* **What is asked**:
(a) List each programming task that the recursion lecture gives as an example of a case where recursion is natural or easier.
(b) Print the recursion lecture from "That's not necessarily" down to "like an accumulator.".

* **Text to read**:
━━━━━━━━━━━━━━━━
This is a new topic relevant to reasoning about how efficient

your recursive functions are in ML and in other functional languages.

At this point we've written a lot of recursive functions and so hopefully you're

convinced that writing a recursive function is no more difficult than writing a loop.

In fact, I've never shown you a loop.

I could even pretend that I don't even know what a loop is.

I would even argue that recursion while never

harder than a loop is often easier than a loop.

Whenever you're processing a tree,

like when you're evaluating an arithmetic expression you really want recursion.

Examples like appending two lists together became much easier when we just thought

recursively and basically these recursive functions

avoid any need for mutation even of local variables.

If you have something like a four loop you always end up incrementing

that index I and we're really trying to stay away from mutable variables.

But what we haven't talked about yet is whether recursion is

efficient or in what situations does it lead to fast code?

A lot of times people think recursion is inefficient.

That's not necessarily the case and even when it is the case it often doesn't matter.

But what we're going to do is see the importance of

this idea called tail recursion and then in

subsequent segments see how to use

common idioms in order to get tail recursion using things like an accumulator.

So just to be clear, I'm not showing you any new language features here.

Just new programming idioms and new ways to reason about

the efficiency of code that we've already been writing.

To understand recursion and tail recursion I have to tell you a little bit about

how function calls are implemented and all you have to

understand is the high level idea of a call stack.

When a program runs there is a call stack

of all the functions that you have called and that aren't done yet.

When you call a function F,

what that does is it pushes onto the stack some instance,

some thing that is going to stay on that stack

until the call to F finishes and when the call to F finishes,

we will pop it from the stack.

So, at any given time the stack contains all the calls that have

started and not finished and there can be lots of

them because one function calls another one.

What's in these stack things which I'll call stack frames?

Will they store information like what are the local variables

bound to and they store information like what work is

left for this function to do after

any function that it called is done with its evaluation.

Now notice that if we have a recursive function where

F calls F which calls F which calls F. We're

going to have multiple stack frames on our stack that are all for the same piece of code,

the function F. That makes perfect sense and it's what recursion is really about.
━━━━━━━━━━━━━━━━
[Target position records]
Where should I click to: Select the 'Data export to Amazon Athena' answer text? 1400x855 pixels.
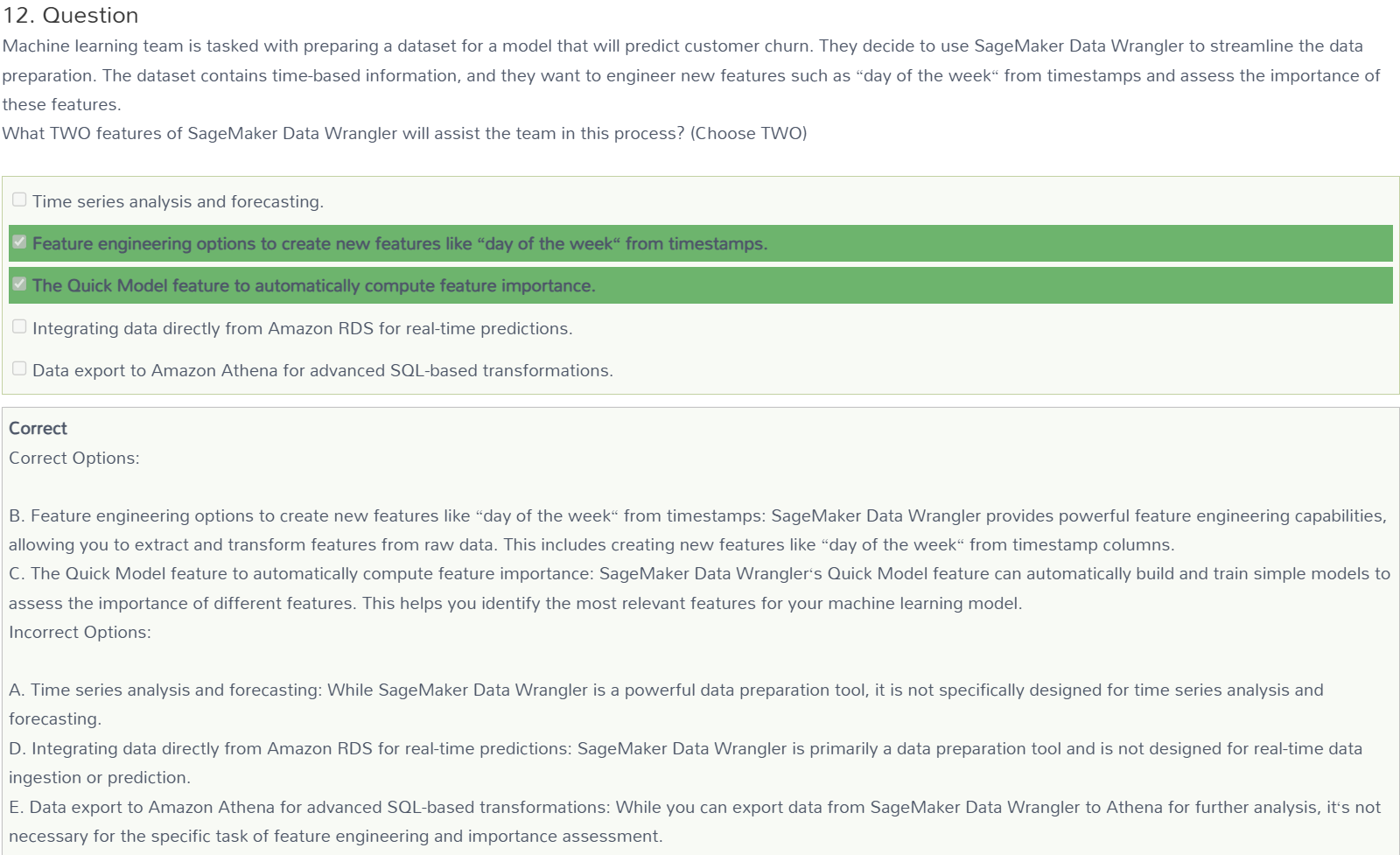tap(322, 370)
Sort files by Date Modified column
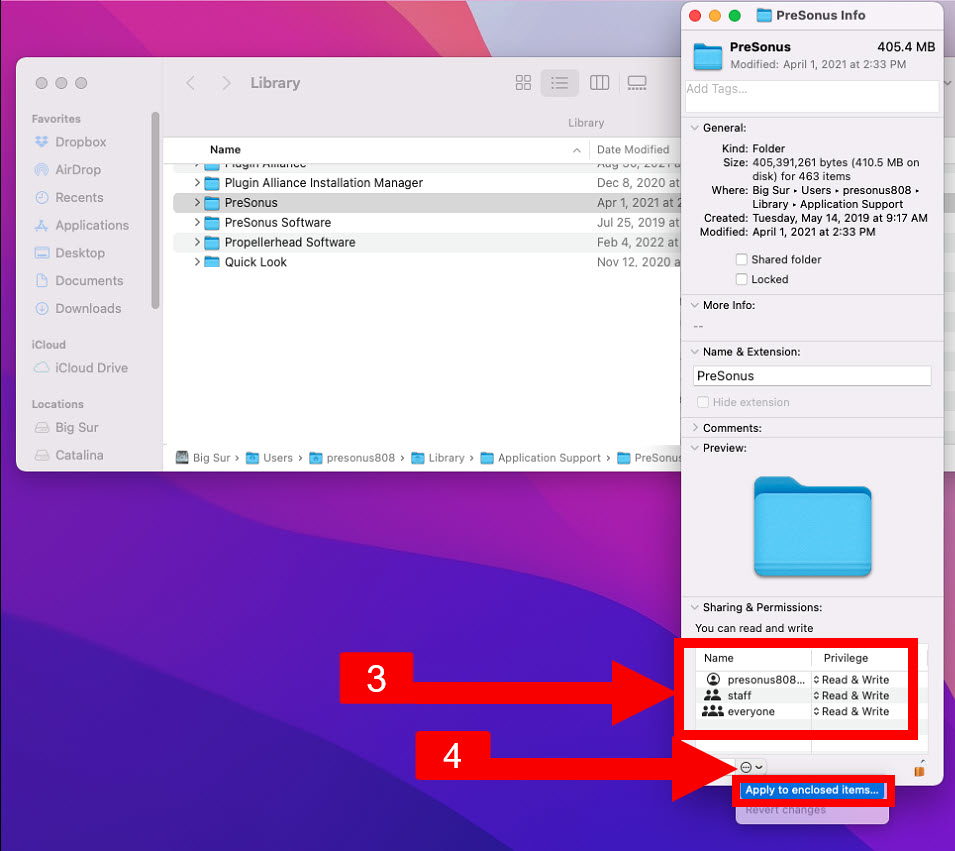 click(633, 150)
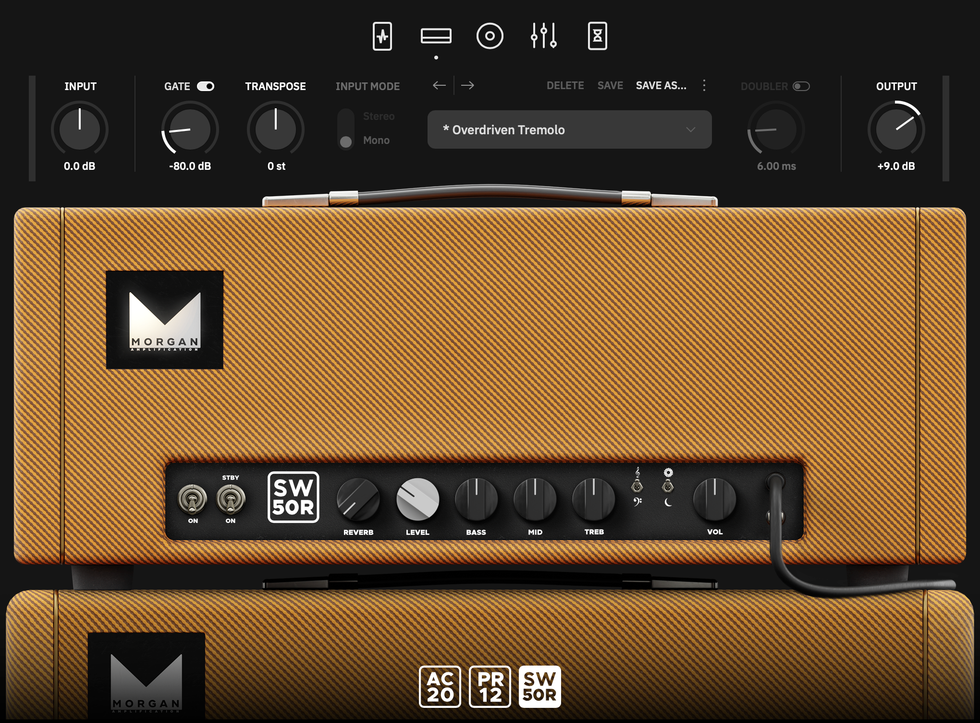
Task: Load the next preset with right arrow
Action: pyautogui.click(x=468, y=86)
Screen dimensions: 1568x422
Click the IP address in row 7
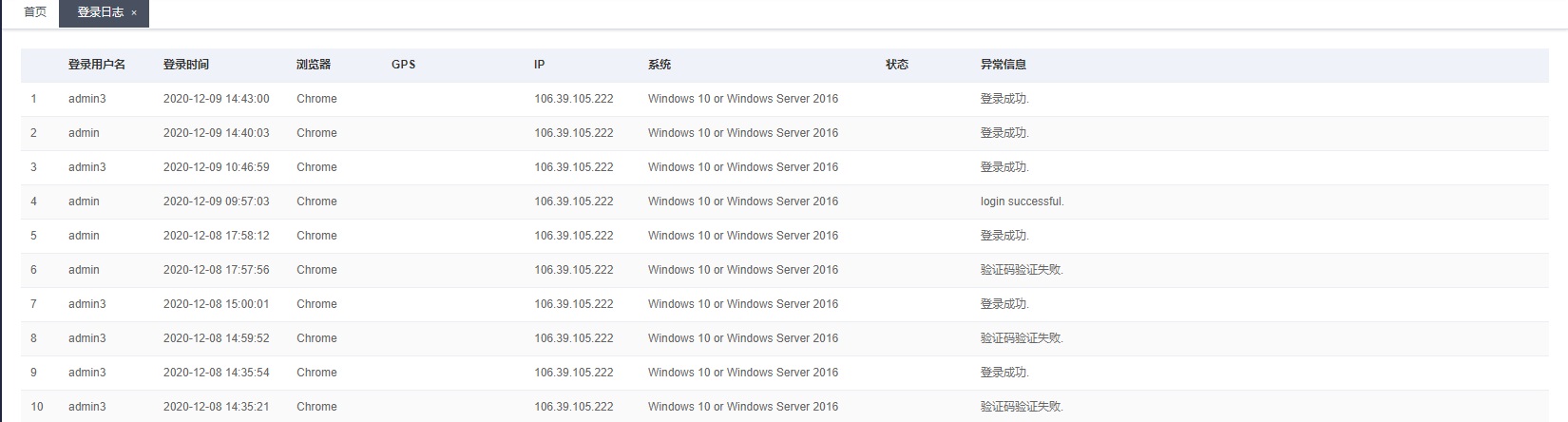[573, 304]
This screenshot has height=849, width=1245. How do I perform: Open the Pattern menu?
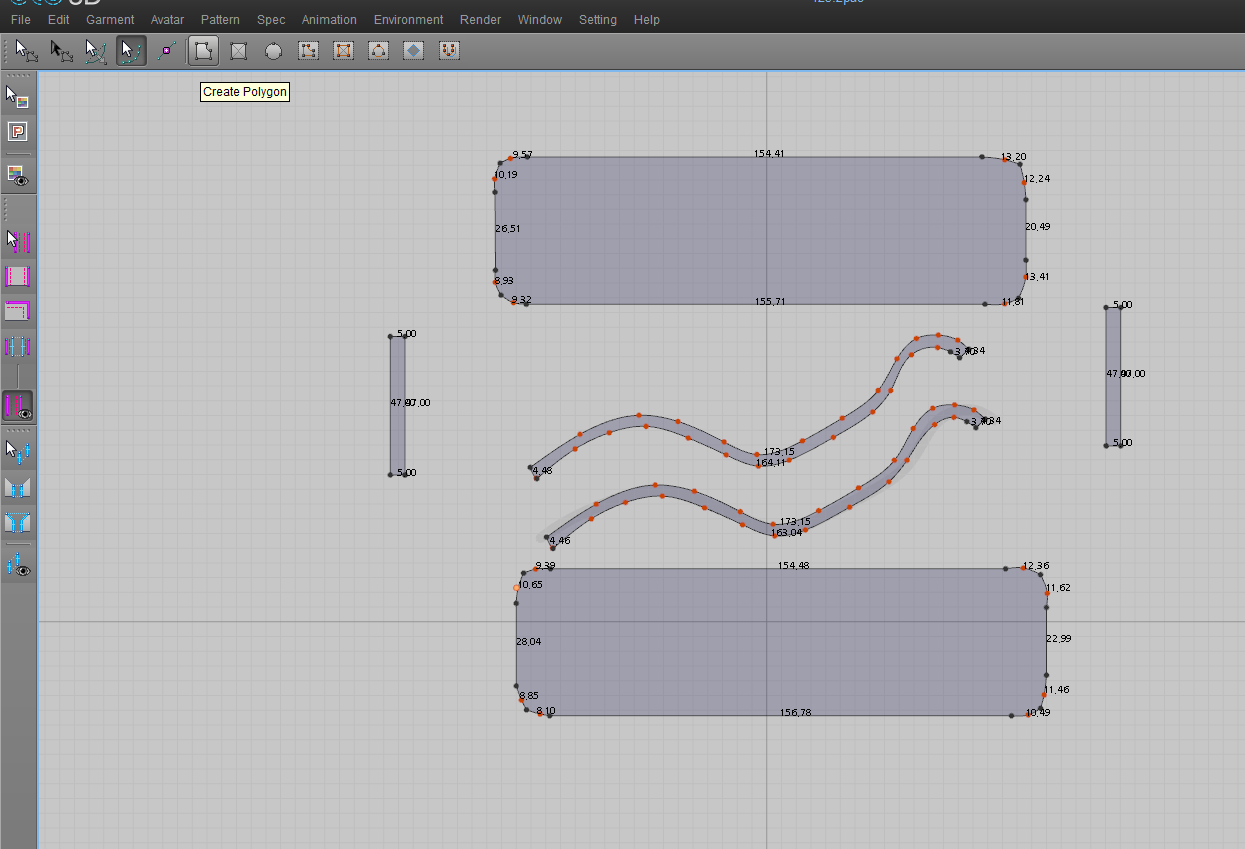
━━━━━━━━━━━━━━━━
* **Outputs by task**:
(a)
- processing a tree
- evaluating an arithmetic expression
- appending two lists together

(b)
That's not necessarily the case and even when it is the case it often doesn't matter.

But what we're going to do is see the importance of

this idea called tail recursion and then in

subsequent segments see how to use

common idioms in order to get tail recursion using things like an accumulator.